Which is better 1 / 2 inch or 5 / 8 inch drywall?

Even easier are ultra-light 1/2-inch panels, which are 13 pounds lighter than conventional 1/2-inch drywall. 5/8-inch: These panels are commonly used for ceilings, or for walls that require a prescribed fire-resistant rating. When installed on ceilings, 5/8-inch-thick panels are more resistant to sagging than 1/2-inch panels.

Which is the best thickness of drywall for soundproofing?

5/8 inch. The thickest option available, 5/8-inch drywall is ideal for commercial construction applications. 5/8-inch thick drywall is also referred to as firewall drywall. Its thickness makes it the ideal drywall for soundproofing in noisy buildings.

What should the thickness of sheetrock be for a ceiling?

The Thickness of Sheetrock for a Ceiling 1 Residential. Unless local building codes specify a thickness for ceiling drywall, using panels that are one-half inch thick on ceilings with 16-inch joist spacing is standard. 2 Wider Joist Spacing. 3 Fire Retardant. 4 Soundproofing. …

What is the most common thickness of drywall?

The most common thickness of drywall used in residential interior construction is 1/2 inch. This material is recommended for walls with studs placed 16 inches on center. If the wall studs are placed 24 inches on center, a 5/8-inch drywall is recommended.

What size drywall for ceiling in house?

The standard width of drywall is 48 inches. Most ceilings in new construction are 8 feet high, so installers mount boards lengthwise, one above the other.

How thick is drywall typically?

Drywall Thickness.
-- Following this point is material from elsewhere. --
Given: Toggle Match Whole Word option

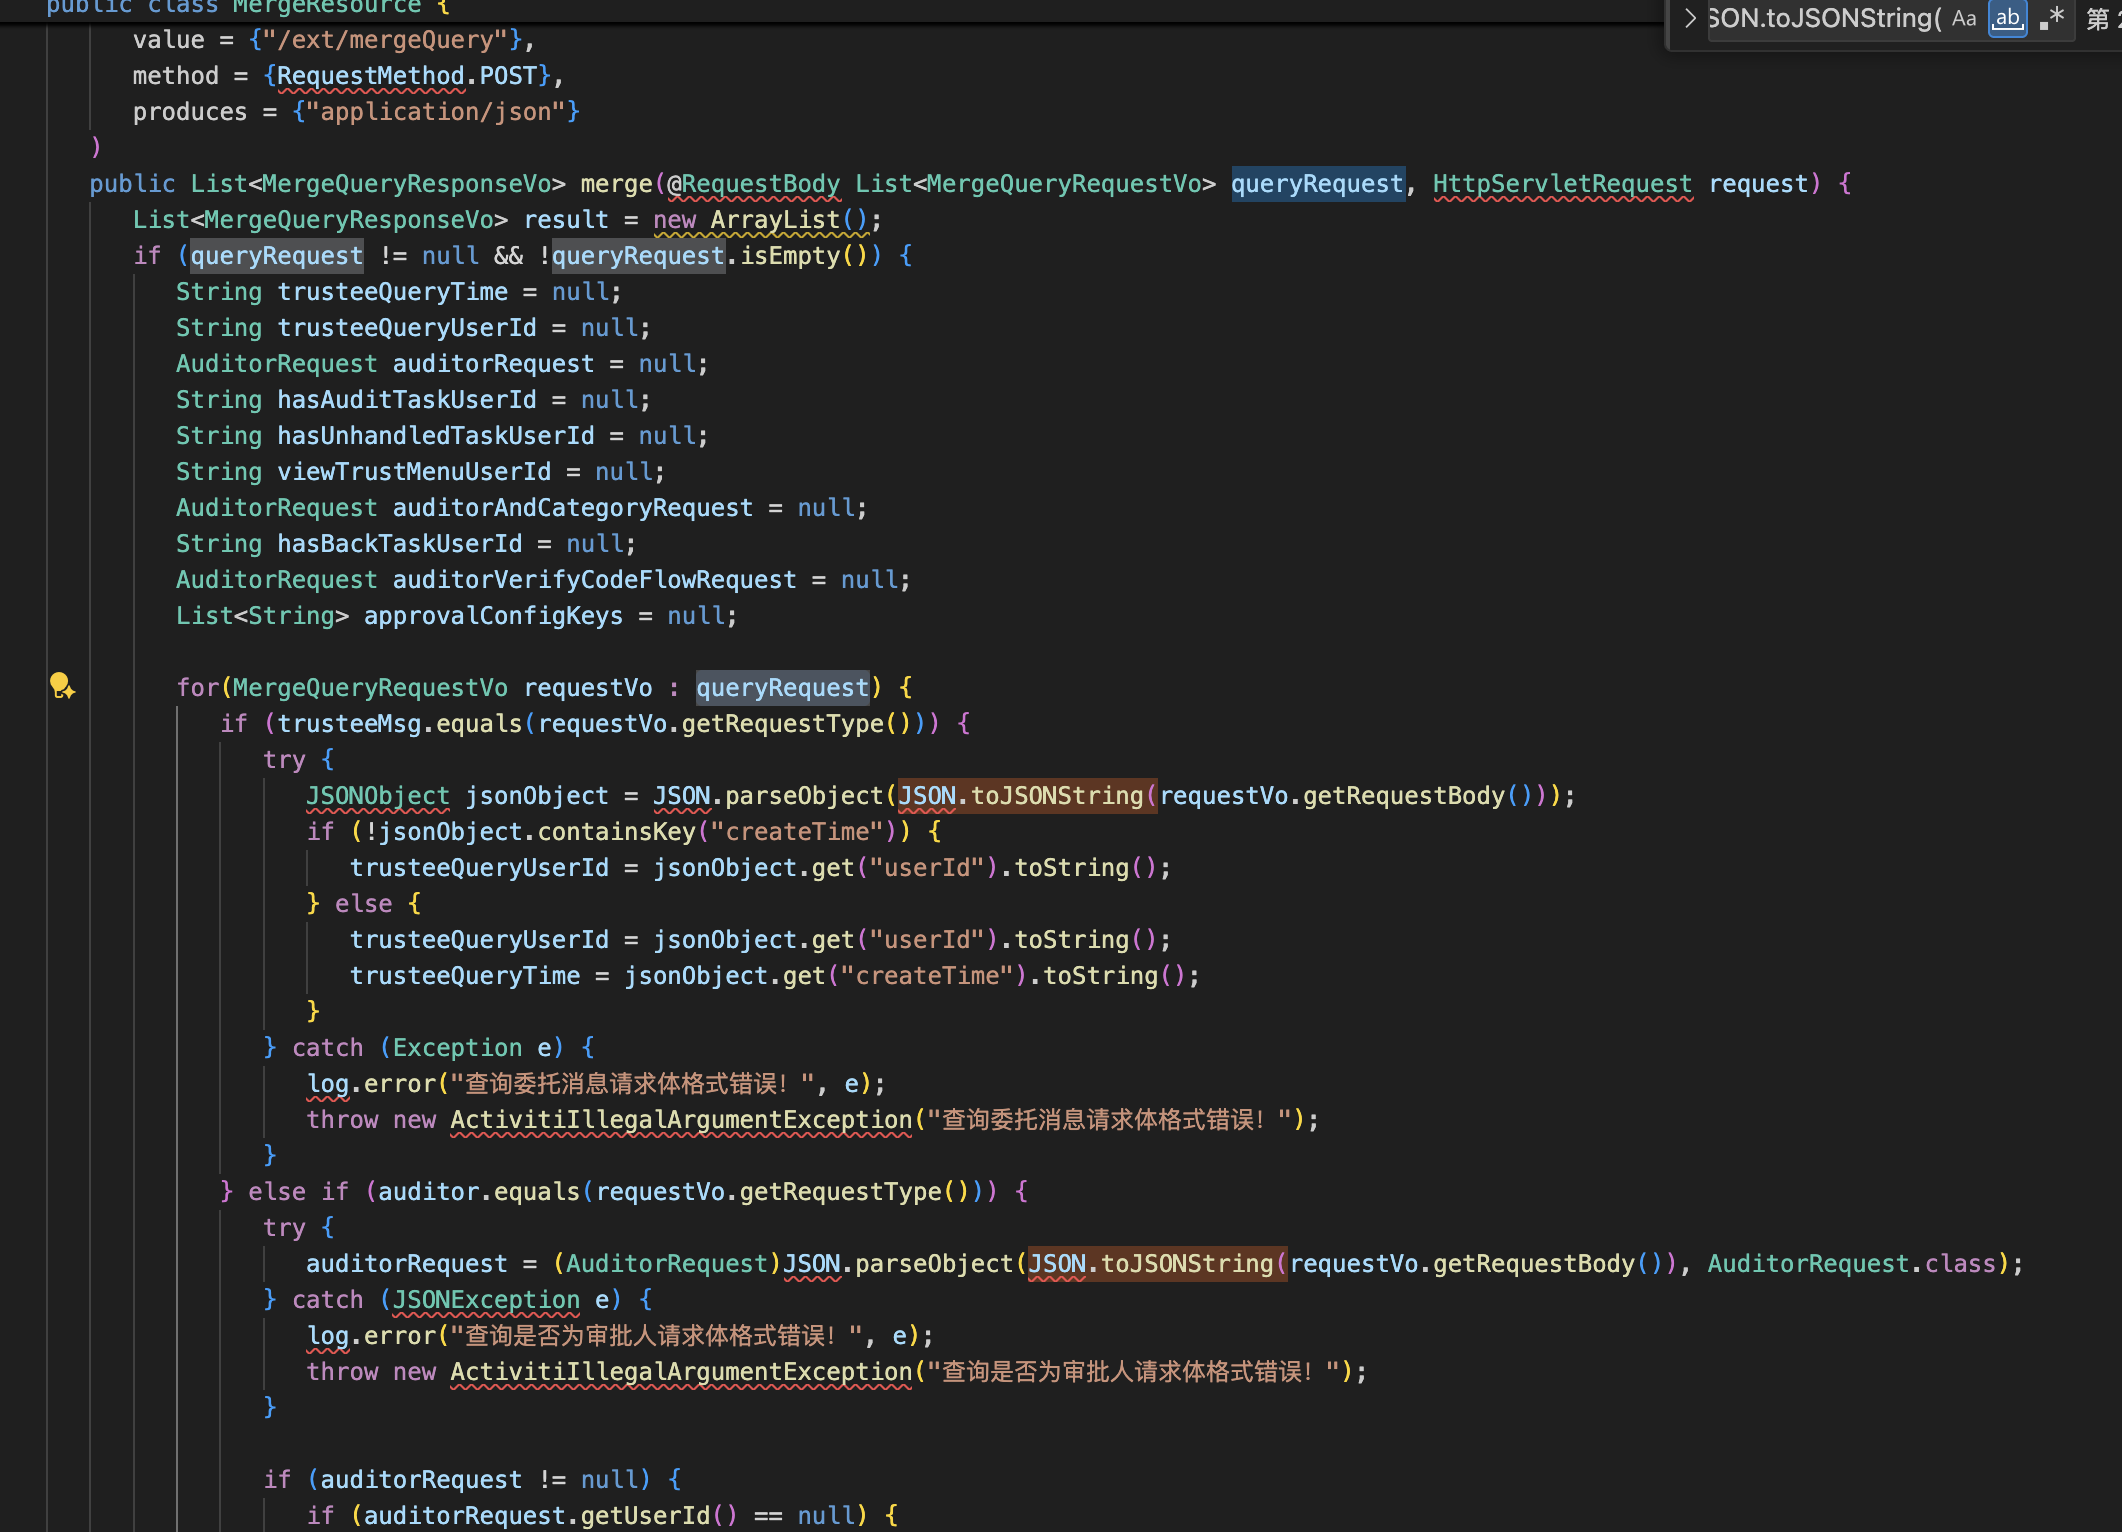Looking at the screenshot, I should [x=2007, y=18].
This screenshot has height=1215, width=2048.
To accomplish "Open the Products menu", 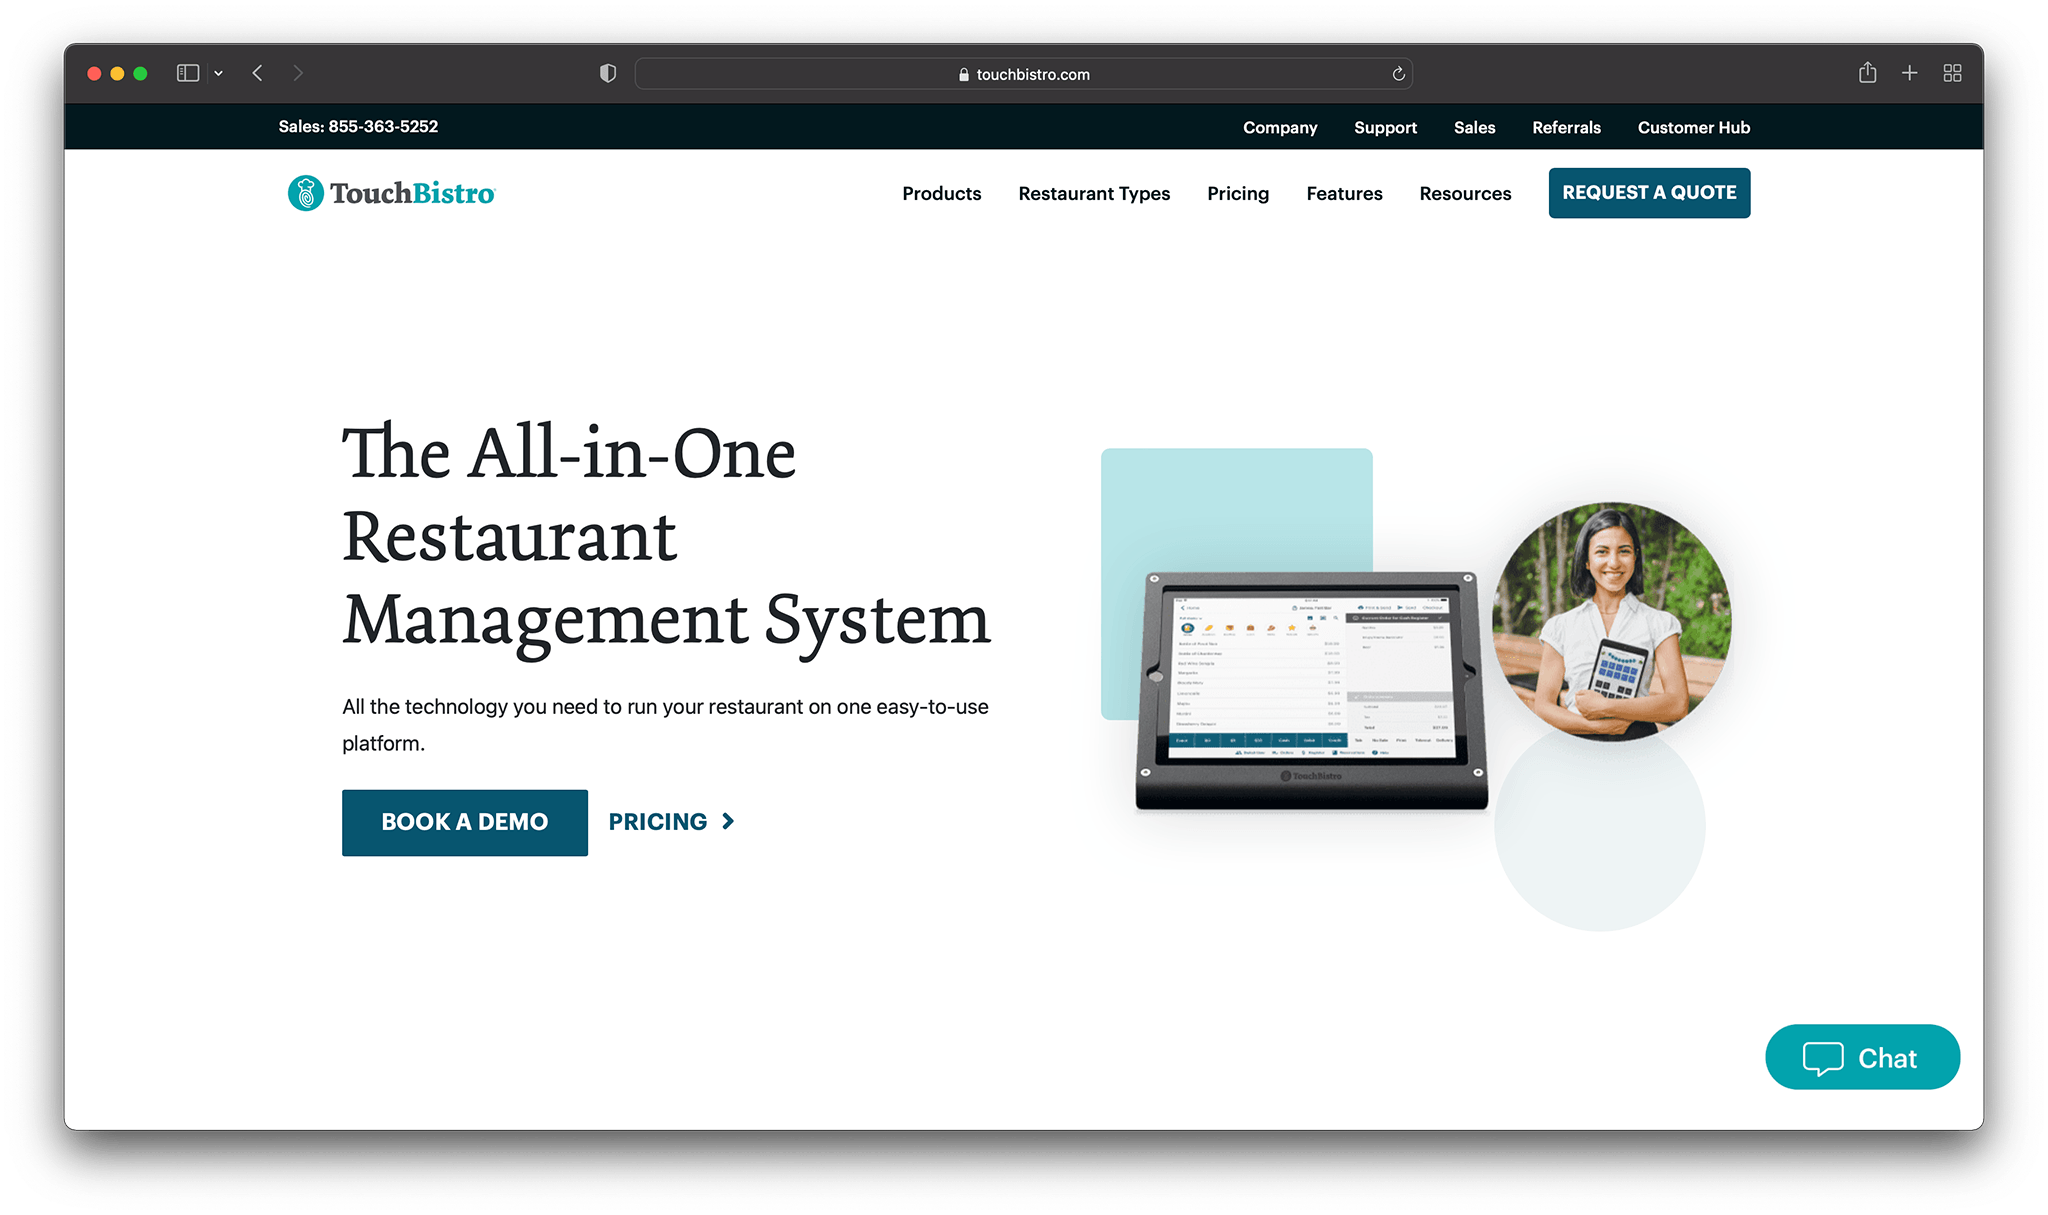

Drywall thickness varies. Most commonly used is 1/2-inch. Most standard interior walls take this type of gypsum board in various lengths from 8 X 4 foot pieces to 16 X 4 foot pieces. Half-inch drywall is fairly heavy and thick enough to perform some deadening of sound.

Which drywall to use for ceiling?

The thicker ⅝” drywall is the standard for ceilings. You don’t want to use ½” or ⅜” for ceilings, as over time it will sag downwards in between rafters. Also, ⅝” is the standard thickness for fire-resistant or fire-code drywall, commonly found in garages.